O governo federal liberou os
primeiros saques de contas inativas do FGTS (Fundo de Garantia do Tempo de
Serviço), no dia 10 de março, deixando muitas agências da Caixa Econômica
Federal lotadas.
De acordo com a Previdência, cerca de
2 milhões de pessoas sacaram mais de R$ 3,2 bilhões de contas inativas.
Contudo, muita gente ainda não conseguiu pôr a mão nesse dinheiro devido a
alguns problemas.
Por isso, separamos quatro problemas
que podem surgir ao sacar o FGTS inativo. Lembre-se: o saque das contas
inativas vai até 31 de julho de 2017.
Falha na baixa no sistema.
É muito comum que as empresas não
deem baixa no sistema após o desligamento de um funcionário. Por exemplo, o funcionário
é demitido, recebe os direitos dele, mas não dá baixa no contrato no sistema do
fundo de garantia.
Nesses casos, a conta no FGTS aparece
como ativa, mesmo que ela não tenha sido atualizada depois de dezembro de 2015
– data limite estipulada pelo governo das contas inativas, para que os
trabalhadores possam fazer o saque.
Para resolver, o trabalhador precisa
ir a uma agência da Caixa com a carteira de trabalho, de preferência com as
cópias de todas as páginas onde há assinaturas de empresas. É recomendado,
também, levar o termo de rescisão do contrato, para que o operador verifique o
motivo de saída da empresa.
Após a comprovação dos dados, o valor
é liberado para saque em até 5 dias úteis.
Falência da empresa.
Em alguns casos, algumas empresas falidas
ainda aparecem como conta ativa – principalmente se a falência foi recente.

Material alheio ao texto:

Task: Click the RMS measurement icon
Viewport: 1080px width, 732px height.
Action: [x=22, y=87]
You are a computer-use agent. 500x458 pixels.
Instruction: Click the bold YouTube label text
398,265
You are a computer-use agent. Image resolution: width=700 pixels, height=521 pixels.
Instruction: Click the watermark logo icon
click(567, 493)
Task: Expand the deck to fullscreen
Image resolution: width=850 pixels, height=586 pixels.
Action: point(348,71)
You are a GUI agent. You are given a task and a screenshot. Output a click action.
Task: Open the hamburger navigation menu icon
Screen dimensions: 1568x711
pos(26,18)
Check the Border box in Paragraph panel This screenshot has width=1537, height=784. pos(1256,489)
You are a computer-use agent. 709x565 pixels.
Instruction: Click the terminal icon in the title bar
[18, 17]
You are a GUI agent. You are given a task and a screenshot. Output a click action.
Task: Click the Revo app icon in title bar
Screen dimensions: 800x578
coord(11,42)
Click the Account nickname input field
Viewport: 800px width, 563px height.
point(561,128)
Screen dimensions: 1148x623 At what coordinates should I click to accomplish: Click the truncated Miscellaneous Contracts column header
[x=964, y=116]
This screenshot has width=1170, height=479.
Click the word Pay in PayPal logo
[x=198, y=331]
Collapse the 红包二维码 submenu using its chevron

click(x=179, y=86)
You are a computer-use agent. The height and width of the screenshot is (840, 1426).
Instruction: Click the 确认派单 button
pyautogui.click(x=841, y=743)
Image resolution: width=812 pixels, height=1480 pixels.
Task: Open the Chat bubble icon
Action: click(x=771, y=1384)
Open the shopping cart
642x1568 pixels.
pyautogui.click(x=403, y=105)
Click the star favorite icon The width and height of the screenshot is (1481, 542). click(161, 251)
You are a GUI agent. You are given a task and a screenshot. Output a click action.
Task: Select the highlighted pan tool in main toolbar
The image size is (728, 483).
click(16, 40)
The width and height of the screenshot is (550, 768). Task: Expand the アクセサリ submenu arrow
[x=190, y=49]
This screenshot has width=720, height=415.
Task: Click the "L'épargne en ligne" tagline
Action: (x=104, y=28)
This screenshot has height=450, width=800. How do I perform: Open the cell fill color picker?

Para resolver, o trabalhador precisa
ir a uma agência Caixa com documentos que comprovem que não há mais nenhum tipo
de vínculo com essa empresa, ou que comprove a falência.
Se a conta realmente estiver inativa
antes do prazo determinado (final de 2015), o dinheiro é liberado para saque em
até 5 dias úteis.
Empresa não fez depósito do FGTS.
Cerca de 7 milhões de trabalhadores
não receberam o depósito do FGTS pelas empresas da maneira correta, segundo a
Procuradoria-Geral da Fazenda Nacional.
Se este for o seu caso, o Ministério
do Trabalho orienta seguir uma das opções a seguir:
- Entrar em contato com o Ministério Público do
Trabalho
- Fazer uma denúncia ao sindicato da sua categoria
- Se dirigir até a Superintendência Regional do
Trabalho e fazer uma denúncia contra a empresa
- Contratar um advogado e entrar com uma ação na
Justiça
Lembrando que o funcionário tem até
dois anos após o fim do contrato com a empresa para entrar com uma dessas
ações, incluindo o FGTS não depositado.
Se o período tiver expirado, o
trabalhador também pode recorrer a uma denúncia no Ministério do Trabalho, que
vai dar início a uma fiscalização.
Divergência de dados.
No momento do cadastro, é possível
que algumas empresas tenham informado um dado errado do trabalhador – pode ser
o nome, CPF, nome da mãe etc.
Nesses casos, é recomendado levar a
carteira de trabalho com as cópias das folhas em que há registro das empresas e
documento com foto para que a Caixa faça a regularização dos dados e, no prazo
de 5 dias úteis, libere o pagamento.